As I sat in my car waiting for S to get out of dance class, Tim McGraw’s “Live Like You Were Dying” came on the radio. I listened to country for a long, long time, but my music taste is eclectic. I go from country to classical to R&B to rap to alternative to rock to pop…sometimes all in the same day. I haven’t heard “Live Like You Were Dying” in a long time, and I certainly haven’t heard it since August. I would have changed the radio station had it come on, and to be honest, I gave my preset buttons a hard stare as the opening chords played just now.
I didn’t change the channel. I forced myself to listen to the lyrics even though I know them by heart.
I don’t really feel as though I live like I’m dying. I guess there’s some irony there. I have cancer. Who knows how many hours are left on my clock? I don’t take much time for me. I spend as much as I can with my kids and A. I spend a lot of nights crying myself to sleep long after A is asleep so I don’t worry him. I hug my children a lot more than I did. Maybe that is living like I’m dying. I don’t know.
I haven’t gone to the beach in years.
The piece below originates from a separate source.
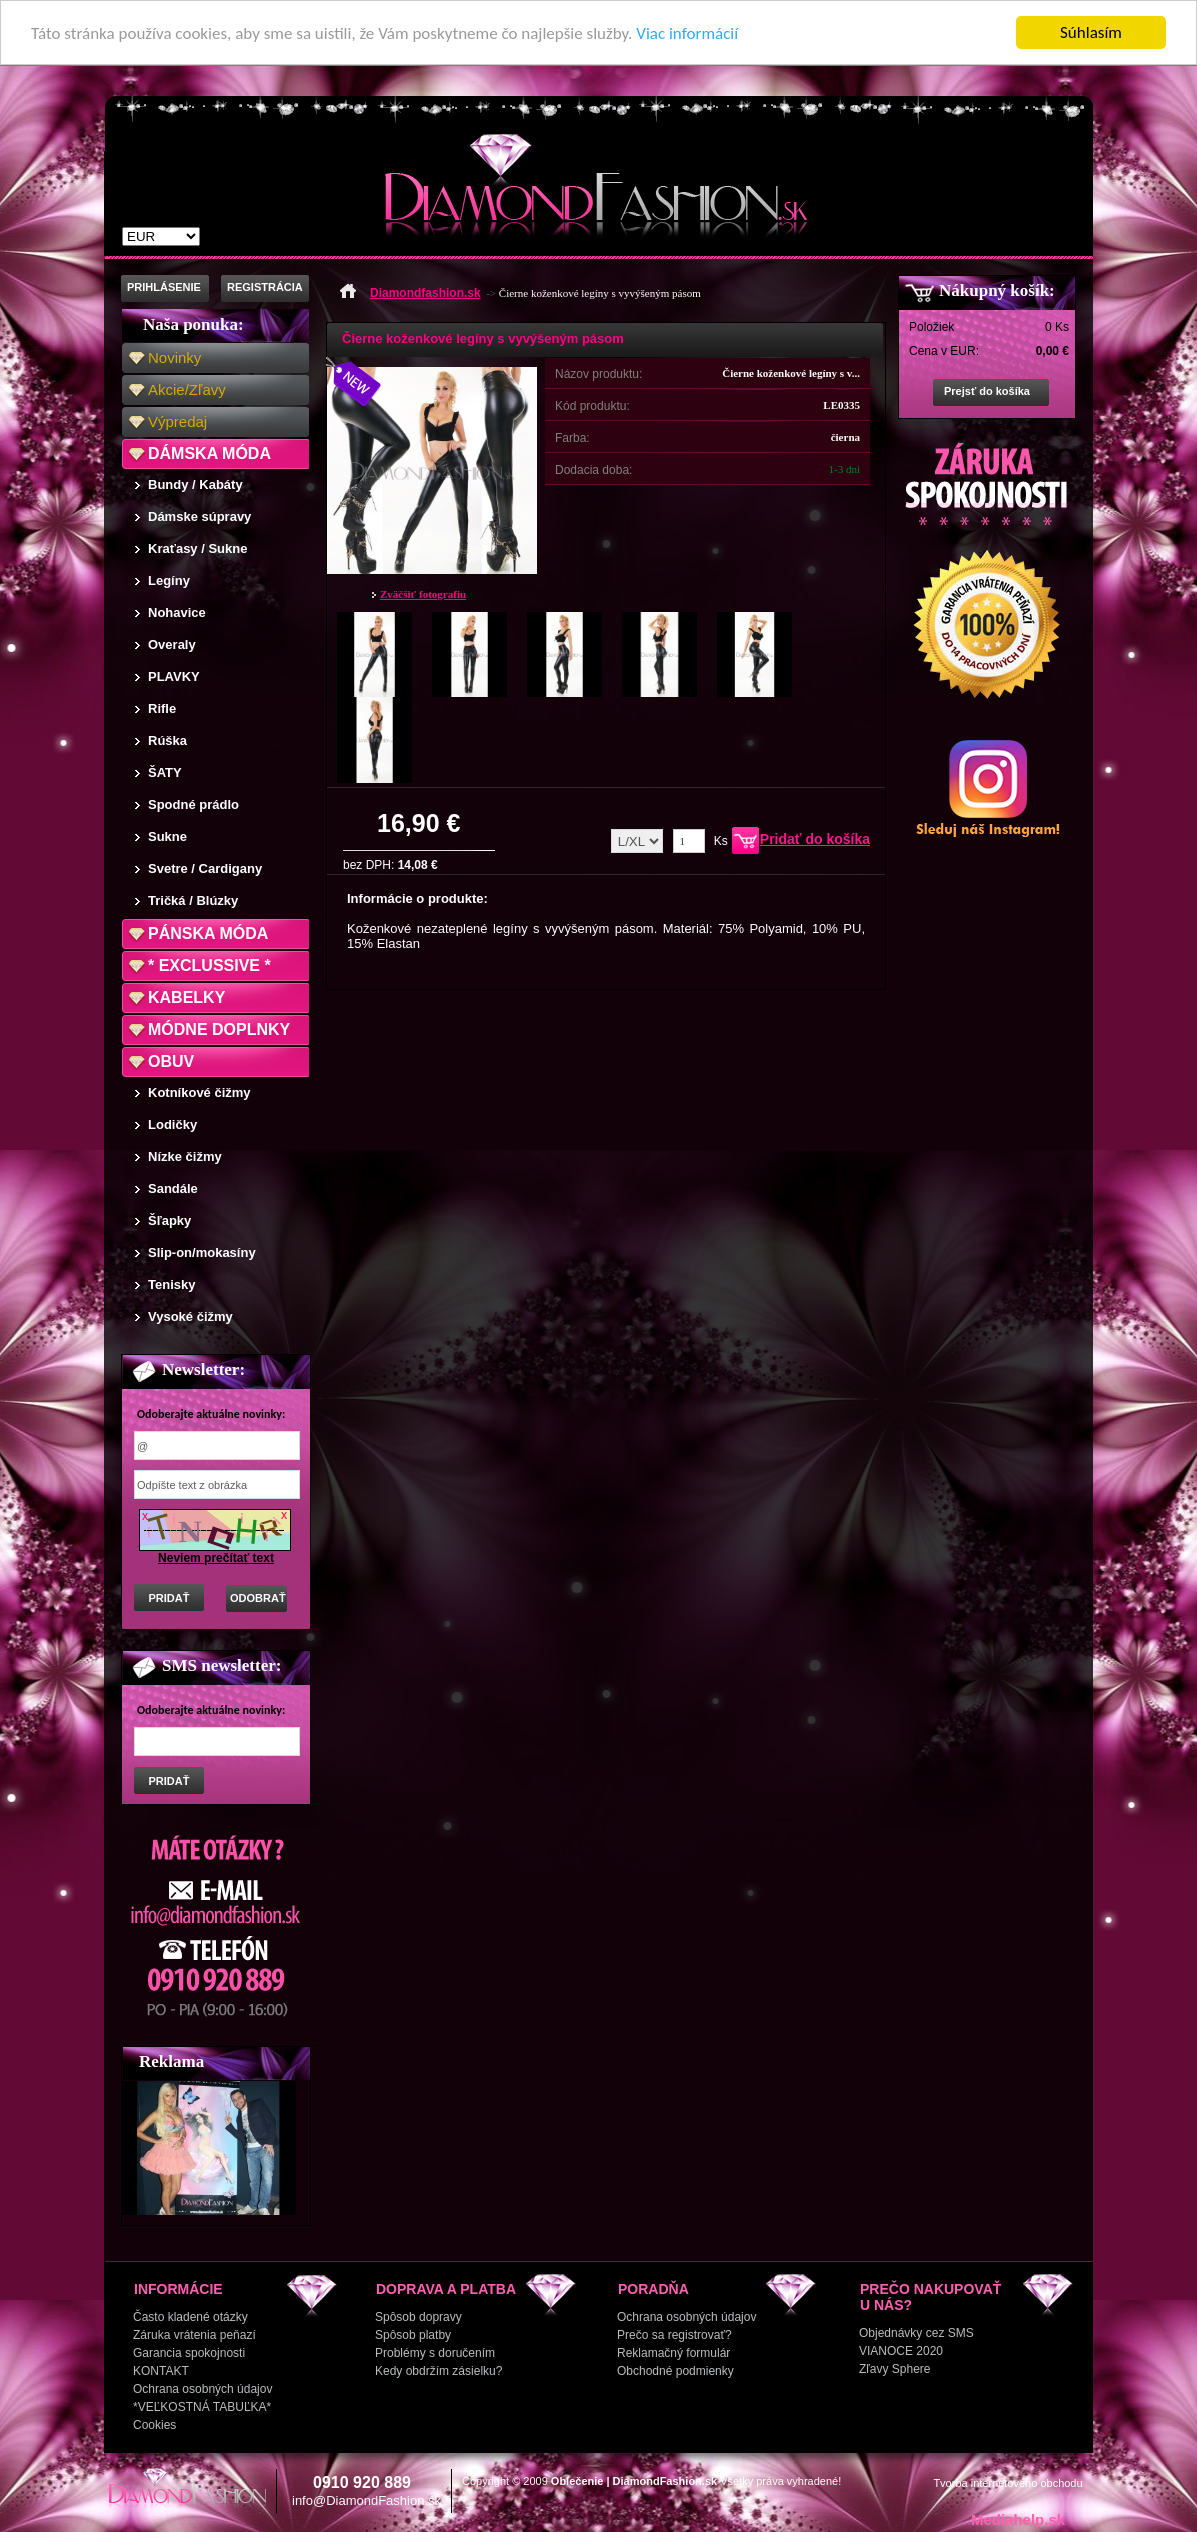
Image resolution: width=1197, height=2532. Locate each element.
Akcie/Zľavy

I haven’t gone back to New York. I haven’t gone back to the Smokey Mountains, one of the few places I’ve been where the beauty of the morning took my breath away. I haven’t gone to Ireland, one of my dream vacation spots. I haven’t gone back to London. I haven’t been to Italy. Most of my bucket list has to do with traveling, apparently.
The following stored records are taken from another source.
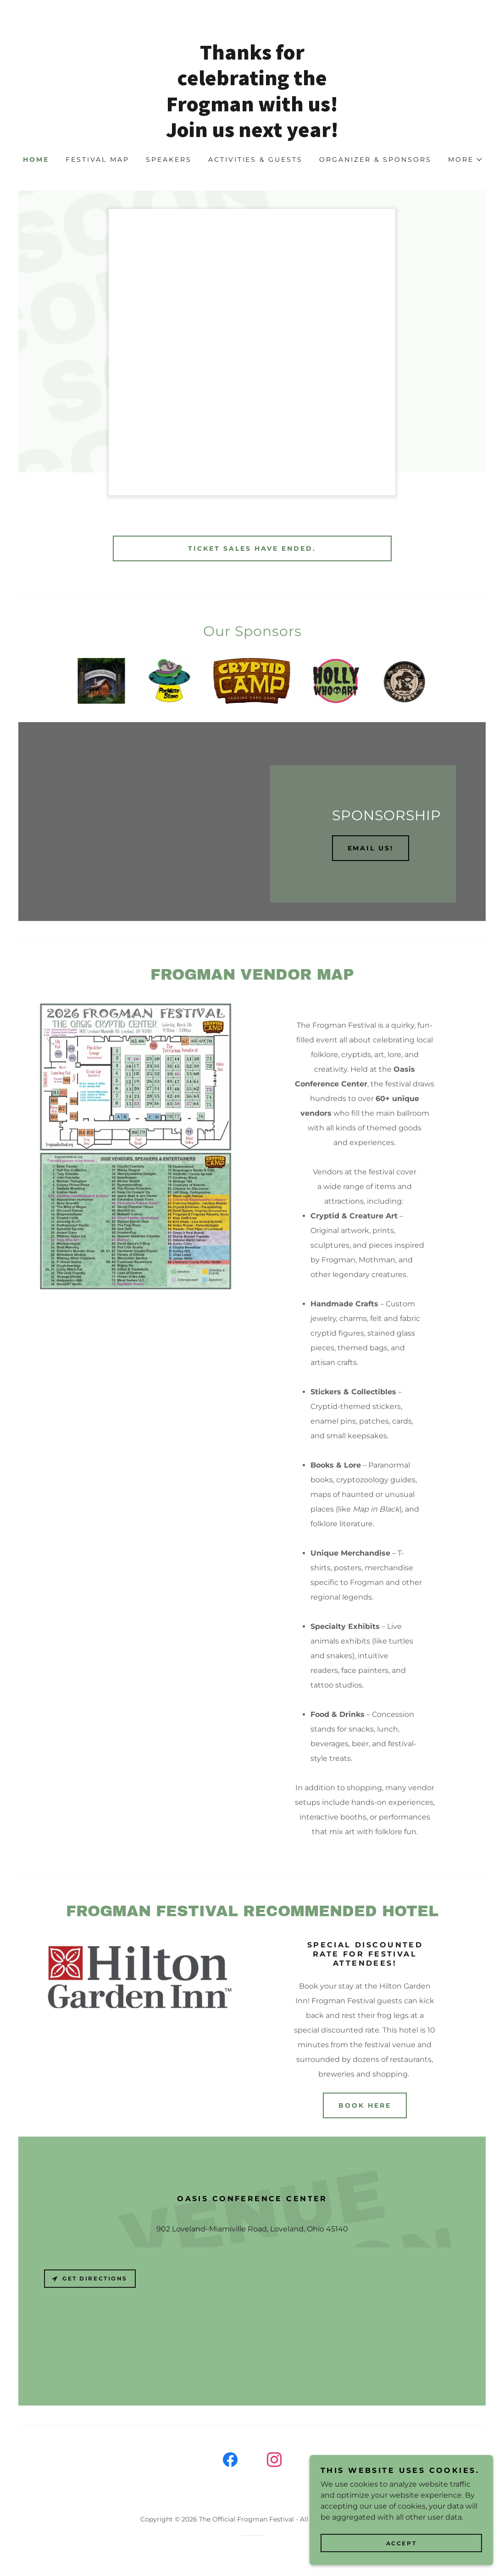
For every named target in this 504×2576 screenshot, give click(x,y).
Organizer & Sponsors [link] (375, 159)
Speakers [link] (169, 159)
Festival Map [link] (97, 159)
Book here (364, 2105)
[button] (464, 159)
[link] (252, 134)
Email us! (371, 848)
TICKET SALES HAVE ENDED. (252, 548)
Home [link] (36, 159)
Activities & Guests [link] (255, 159)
I don’t want to go skydiving (I’m scared of heights). I’ve ridden a mechanical bull (it’s a thing here in Dallas). I’ve been fake-rock rock climbing. There are few risky things I want to do. My bucket list is simple. Travel with my family. That’s it.
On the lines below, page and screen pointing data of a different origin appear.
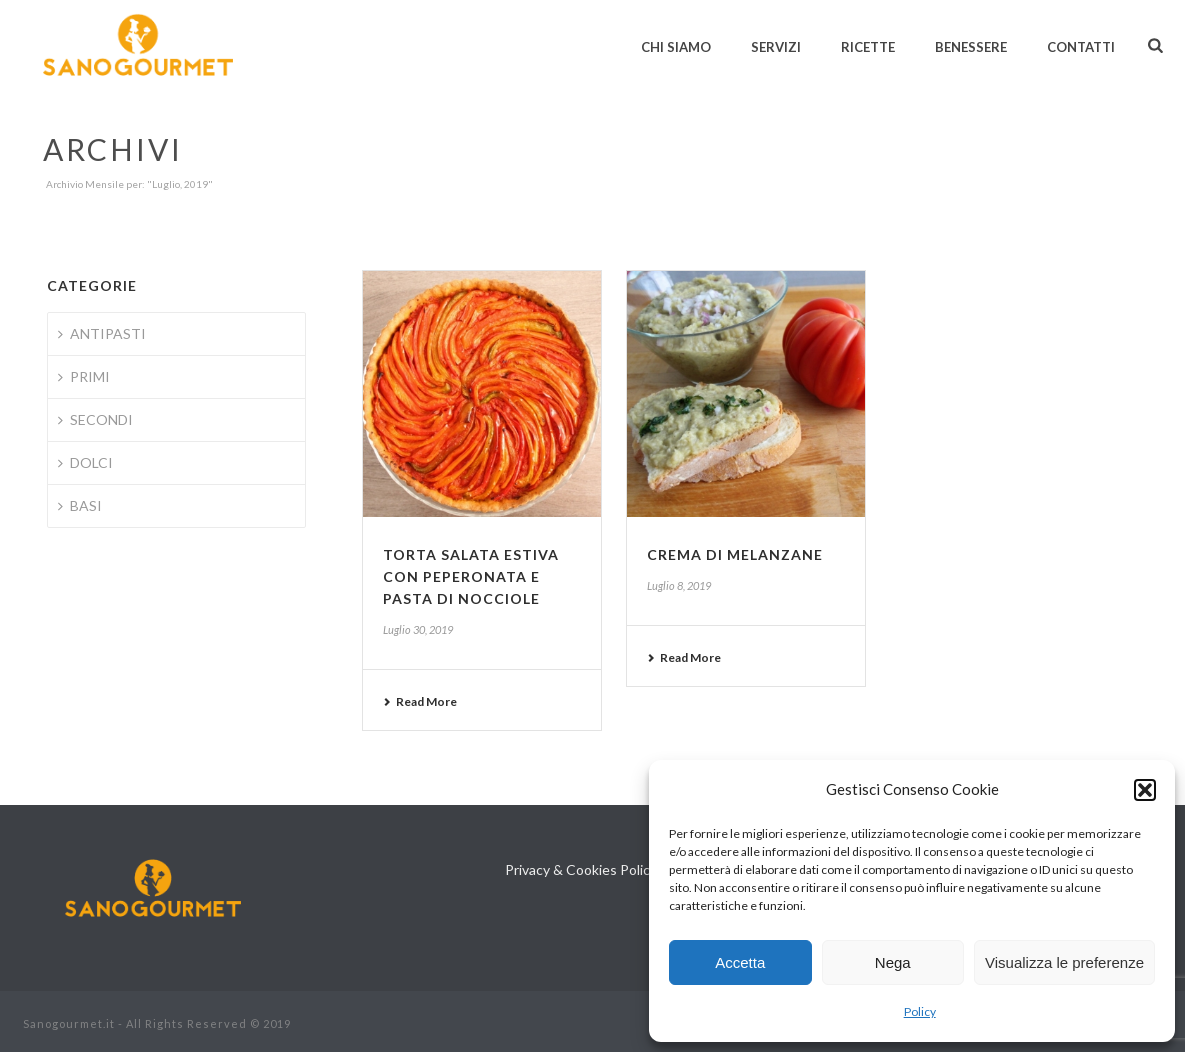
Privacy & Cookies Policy (581, 869)
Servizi (776, 47)
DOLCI (85, 462)
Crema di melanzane (735, 554)
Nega (893, 962)
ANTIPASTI (102, 333)
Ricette (868, 47)
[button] (1145, 790)
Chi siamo (676, 47)
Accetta (740, 962)
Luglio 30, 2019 (418, 629)
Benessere (971, 47)
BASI (80, 505)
I think everyone has a bucket list. I wish I didn’t feel an urgency to mine. But, I do. A is already talking about us going to NYC this fall, if I’m ok. Back when this roller coaster started, I told A I want a few days at the beach after my last herceptin treatment. We’ve talked about whether we keep saving up for England or go to Ireland or Italy instead. I think A feels a certain urgency for my bucket list, too. I wish he didn’t.
I wish I didn’t think about living like I’m dying. I could die tomorrow. I could live until I’m 100 like one of my great grandmothers. None of us know.
But cancer sure makes time seem more precious and scarce.